Elliott Brood
Ambassador
Six Shooter, 2005
Ambassador’s outer sleeve looks like a wooden box, maybe meant to mimic a cigar box, or perhaps ammunition or something. The sleeve contains a reproduction of a train ticket from 1929 (one-way in coach, New York to Detroit, overnight), and includes album info on what looks like draughtsman velum. The effect (especially with the ticket) reminds me of the Who’s Live at Leeds. These are great details that downloading culture has made us forget that we love.
This album, like a good night of hard drinking, is a loose rambler, starting off with a determined momentum that slows over time, and fades into a melancholic trot as the album continues toward its conclusion. This is not to say that the album loses its purpose, but rather that like aging and arguing, things mellow with time. The album does the same, and it’s fitting.
Elliott Brood remind me of a cross between Luther Wright & The Wrongs and Pleased to Meet Me-era Replacements. There are raspy vocals and tweed-and-tube guitar licks over intricate banjo plucking, and a sense from the listener that the band has that tired-but-cool presence about them. Perhaps it’s endless touring.

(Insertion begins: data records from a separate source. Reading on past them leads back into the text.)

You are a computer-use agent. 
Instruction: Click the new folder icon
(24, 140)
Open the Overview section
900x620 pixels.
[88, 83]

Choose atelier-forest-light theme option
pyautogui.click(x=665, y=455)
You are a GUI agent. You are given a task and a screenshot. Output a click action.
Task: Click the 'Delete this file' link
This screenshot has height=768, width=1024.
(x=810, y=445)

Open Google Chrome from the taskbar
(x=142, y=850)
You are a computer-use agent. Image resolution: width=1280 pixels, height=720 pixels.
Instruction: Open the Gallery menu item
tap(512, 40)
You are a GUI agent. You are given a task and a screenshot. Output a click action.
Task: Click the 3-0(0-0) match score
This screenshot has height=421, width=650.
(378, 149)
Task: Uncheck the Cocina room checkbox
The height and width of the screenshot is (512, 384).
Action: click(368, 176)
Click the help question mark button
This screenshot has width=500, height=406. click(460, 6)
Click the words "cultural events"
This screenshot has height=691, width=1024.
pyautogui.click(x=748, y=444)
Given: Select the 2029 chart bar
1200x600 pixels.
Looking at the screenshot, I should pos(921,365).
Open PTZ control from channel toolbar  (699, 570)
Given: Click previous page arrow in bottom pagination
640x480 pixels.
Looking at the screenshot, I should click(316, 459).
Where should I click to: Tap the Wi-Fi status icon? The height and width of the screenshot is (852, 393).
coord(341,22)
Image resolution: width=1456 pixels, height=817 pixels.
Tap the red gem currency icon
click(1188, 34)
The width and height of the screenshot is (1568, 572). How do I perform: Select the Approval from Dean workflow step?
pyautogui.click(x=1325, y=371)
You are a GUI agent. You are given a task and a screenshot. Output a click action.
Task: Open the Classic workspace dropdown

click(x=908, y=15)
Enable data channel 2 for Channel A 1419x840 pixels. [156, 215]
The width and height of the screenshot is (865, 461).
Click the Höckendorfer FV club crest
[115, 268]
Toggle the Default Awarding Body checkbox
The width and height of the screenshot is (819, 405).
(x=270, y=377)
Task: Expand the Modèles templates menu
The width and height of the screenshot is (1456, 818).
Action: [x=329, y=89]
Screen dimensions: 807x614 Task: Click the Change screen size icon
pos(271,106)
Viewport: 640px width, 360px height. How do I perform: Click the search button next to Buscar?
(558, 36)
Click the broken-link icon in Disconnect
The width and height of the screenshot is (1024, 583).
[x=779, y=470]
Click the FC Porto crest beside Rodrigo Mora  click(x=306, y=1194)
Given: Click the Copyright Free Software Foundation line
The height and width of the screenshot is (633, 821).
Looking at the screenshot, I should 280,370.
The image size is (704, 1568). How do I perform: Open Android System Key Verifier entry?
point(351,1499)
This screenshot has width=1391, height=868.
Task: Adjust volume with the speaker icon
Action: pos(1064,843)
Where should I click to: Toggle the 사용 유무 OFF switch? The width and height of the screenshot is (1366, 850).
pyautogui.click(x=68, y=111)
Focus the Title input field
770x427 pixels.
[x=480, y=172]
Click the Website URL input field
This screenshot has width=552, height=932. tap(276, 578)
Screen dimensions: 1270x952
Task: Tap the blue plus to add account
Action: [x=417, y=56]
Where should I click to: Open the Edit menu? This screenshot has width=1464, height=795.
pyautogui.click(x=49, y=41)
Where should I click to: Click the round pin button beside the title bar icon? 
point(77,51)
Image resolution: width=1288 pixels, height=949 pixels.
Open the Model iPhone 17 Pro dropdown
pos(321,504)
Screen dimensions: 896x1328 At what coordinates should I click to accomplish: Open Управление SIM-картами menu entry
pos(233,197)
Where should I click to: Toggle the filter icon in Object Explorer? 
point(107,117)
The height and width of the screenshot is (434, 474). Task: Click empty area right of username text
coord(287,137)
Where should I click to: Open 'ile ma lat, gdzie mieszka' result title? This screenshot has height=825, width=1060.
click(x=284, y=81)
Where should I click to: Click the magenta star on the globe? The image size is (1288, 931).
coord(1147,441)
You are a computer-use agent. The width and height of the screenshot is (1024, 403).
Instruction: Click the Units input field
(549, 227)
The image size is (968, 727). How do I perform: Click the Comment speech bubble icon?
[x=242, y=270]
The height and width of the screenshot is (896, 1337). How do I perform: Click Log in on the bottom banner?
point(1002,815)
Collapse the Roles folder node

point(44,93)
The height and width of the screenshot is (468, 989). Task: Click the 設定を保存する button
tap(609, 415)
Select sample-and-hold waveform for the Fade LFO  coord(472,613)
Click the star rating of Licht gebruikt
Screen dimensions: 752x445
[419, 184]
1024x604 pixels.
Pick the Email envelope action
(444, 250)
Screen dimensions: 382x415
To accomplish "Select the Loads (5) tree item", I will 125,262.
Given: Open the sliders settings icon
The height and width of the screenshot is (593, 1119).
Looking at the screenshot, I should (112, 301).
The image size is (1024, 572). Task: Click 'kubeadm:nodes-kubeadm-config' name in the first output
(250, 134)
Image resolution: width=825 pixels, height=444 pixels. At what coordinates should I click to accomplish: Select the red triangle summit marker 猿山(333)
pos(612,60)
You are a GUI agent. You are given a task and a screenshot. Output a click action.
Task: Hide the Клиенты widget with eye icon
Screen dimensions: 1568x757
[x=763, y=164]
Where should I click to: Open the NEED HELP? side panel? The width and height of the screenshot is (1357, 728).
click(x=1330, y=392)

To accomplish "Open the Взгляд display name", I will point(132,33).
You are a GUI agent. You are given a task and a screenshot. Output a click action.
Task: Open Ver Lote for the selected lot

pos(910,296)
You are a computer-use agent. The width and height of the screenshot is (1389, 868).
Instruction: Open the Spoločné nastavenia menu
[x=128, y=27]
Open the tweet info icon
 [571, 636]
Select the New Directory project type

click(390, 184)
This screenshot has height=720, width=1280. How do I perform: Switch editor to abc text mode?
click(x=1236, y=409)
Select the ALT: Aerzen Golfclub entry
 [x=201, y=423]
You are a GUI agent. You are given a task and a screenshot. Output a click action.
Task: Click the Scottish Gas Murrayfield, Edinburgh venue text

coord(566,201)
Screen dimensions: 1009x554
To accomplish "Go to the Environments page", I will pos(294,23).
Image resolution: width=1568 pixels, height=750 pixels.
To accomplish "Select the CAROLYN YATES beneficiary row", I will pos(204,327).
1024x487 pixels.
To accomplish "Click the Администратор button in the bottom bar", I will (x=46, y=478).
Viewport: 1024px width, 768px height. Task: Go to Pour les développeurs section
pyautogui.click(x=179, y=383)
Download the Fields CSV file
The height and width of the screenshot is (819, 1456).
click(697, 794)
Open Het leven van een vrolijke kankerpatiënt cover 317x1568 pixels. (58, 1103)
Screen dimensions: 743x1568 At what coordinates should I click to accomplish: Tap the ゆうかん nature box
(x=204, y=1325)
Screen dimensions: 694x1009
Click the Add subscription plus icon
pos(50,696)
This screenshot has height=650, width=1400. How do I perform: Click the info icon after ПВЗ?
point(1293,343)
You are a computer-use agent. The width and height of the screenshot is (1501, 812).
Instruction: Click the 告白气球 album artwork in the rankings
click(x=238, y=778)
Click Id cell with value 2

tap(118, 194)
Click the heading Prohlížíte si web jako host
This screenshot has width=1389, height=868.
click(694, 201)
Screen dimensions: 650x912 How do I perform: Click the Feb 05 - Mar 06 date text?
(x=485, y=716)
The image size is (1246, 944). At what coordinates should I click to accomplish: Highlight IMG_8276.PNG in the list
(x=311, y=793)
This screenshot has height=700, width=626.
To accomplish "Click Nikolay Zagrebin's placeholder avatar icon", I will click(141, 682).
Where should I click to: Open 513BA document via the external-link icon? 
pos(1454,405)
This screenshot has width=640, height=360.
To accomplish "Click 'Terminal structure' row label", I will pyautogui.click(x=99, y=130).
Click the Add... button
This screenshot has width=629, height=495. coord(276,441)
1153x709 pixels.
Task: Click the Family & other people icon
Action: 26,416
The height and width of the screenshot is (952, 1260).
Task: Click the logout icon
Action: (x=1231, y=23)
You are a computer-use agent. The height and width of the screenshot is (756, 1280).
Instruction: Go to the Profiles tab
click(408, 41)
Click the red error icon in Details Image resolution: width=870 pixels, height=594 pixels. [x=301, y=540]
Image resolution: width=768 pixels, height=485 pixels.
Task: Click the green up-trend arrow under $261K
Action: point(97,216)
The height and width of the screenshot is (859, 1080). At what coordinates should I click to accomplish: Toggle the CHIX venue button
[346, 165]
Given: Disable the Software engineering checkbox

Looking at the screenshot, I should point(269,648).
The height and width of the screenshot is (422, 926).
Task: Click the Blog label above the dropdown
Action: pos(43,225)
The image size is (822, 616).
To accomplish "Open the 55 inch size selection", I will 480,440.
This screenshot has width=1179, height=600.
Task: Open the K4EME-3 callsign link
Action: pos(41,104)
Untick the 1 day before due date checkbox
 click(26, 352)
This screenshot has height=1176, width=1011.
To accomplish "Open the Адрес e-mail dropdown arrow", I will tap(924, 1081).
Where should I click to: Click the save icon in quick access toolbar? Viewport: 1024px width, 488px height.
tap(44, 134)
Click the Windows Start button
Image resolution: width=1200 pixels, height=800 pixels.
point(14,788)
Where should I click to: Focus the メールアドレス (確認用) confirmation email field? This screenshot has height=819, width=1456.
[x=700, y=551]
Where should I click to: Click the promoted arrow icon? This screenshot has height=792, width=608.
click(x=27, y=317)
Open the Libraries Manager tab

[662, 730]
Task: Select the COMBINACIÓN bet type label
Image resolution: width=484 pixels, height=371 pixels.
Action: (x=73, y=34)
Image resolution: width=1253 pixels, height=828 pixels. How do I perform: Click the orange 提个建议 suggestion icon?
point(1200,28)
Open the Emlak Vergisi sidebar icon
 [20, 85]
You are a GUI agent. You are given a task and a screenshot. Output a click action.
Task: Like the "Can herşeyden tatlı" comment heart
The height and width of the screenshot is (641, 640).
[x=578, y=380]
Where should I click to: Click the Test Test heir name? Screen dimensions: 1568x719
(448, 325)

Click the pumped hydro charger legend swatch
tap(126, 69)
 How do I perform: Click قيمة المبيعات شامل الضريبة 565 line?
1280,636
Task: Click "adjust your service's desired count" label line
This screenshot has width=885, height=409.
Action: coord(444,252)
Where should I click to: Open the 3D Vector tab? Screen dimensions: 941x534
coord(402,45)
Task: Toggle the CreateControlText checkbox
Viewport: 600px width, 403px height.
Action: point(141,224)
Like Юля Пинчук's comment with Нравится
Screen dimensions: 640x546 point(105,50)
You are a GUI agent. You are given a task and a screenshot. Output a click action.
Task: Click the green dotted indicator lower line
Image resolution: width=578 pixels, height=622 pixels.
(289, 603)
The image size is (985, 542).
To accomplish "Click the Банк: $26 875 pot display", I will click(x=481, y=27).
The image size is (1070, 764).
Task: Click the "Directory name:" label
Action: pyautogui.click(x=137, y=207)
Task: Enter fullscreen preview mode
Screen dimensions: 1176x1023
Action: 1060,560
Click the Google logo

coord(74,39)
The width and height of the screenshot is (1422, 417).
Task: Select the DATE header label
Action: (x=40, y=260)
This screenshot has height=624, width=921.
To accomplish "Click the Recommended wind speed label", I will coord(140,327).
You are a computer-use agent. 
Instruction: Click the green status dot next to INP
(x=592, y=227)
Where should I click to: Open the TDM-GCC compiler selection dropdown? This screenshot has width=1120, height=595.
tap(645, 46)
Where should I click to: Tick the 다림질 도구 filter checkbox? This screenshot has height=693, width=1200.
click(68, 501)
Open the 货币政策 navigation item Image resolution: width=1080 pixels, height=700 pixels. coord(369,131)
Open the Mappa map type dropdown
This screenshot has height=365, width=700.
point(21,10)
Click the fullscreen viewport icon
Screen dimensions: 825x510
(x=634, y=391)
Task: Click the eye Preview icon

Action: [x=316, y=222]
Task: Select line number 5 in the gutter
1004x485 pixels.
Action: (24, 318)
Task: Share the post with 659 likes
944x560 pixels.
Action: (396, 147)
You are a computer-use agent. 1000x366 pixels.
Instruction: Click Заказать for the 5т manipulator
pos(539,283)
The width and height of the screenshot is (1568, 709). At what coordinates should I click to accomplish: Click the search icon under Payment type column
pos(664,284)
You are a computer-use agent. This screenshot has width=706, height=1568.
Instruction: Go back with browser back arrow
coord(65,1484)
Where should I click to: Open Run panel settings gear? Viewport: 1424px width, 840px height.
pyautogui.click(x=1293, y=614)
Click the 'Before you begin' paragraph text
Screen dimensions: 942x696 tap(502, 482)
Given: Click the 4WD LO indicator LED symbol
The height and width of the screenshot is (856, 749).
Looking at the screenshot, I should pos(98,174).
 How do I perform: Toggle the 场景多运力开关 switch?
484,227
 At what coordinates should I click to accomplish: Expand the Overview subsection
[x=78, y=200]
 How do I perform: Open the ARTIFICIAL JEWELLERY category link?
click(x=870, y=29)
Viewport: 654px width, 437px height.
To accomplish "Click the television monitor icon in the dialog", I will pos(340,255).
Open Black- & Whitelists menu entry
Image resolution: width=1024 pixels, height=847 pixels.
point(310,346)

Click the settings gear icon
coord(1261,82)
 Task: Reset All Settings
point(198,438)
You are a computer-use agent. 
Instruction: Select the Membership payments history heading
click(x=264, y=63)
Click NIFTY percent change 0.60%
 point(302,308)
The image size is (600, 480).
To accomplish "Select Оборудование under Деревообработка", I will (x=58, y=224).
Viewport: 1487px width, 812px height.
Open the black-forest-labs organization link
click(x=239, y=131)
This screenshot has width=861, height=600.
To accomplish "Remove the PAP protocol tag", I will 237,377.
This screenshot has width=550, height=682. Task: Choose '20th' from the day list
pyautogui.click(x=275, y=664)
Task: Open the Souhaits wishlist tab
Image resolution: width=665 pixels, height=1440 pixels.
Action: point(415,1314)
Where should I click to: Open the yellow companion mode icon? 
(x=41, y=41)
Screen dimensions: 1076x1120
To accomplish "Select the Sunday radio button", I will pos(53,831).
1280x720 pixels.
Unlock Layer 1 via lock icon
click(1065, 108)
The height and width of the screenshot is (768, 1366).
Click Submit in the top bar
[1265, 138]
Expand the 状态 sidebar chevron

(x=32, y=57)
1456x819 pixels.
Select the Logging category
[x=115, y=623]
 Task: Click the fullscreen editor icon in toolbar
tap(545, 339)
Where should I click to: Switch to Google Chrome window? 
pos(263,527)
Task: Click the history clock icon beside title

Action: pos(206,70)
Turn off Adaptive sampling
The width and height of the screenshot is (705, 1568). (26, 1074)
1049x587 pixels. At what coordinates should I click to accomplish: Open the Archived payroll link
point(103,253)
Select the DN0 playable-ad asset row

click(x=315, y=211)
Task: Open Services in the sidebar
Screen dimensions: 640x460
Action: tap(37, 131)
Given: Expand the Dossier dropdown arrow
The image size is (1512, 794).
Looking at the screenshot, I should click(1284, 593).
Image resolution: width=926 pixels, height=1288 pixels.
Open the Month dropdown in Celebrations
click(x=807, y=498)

I’d suspect it’s the booze.
At points Ambassador flirts with being too straight for my tastes, sounding like a “rock album” in the way that the Black Crowes sounded like a “rock band”. But for the most part, with Ambassador, Elliott Brood have put together a solid record of indie-inspired alt-country, without being utterly cheerless or affected. It seems this is an album of deliberate intention, worth checking out.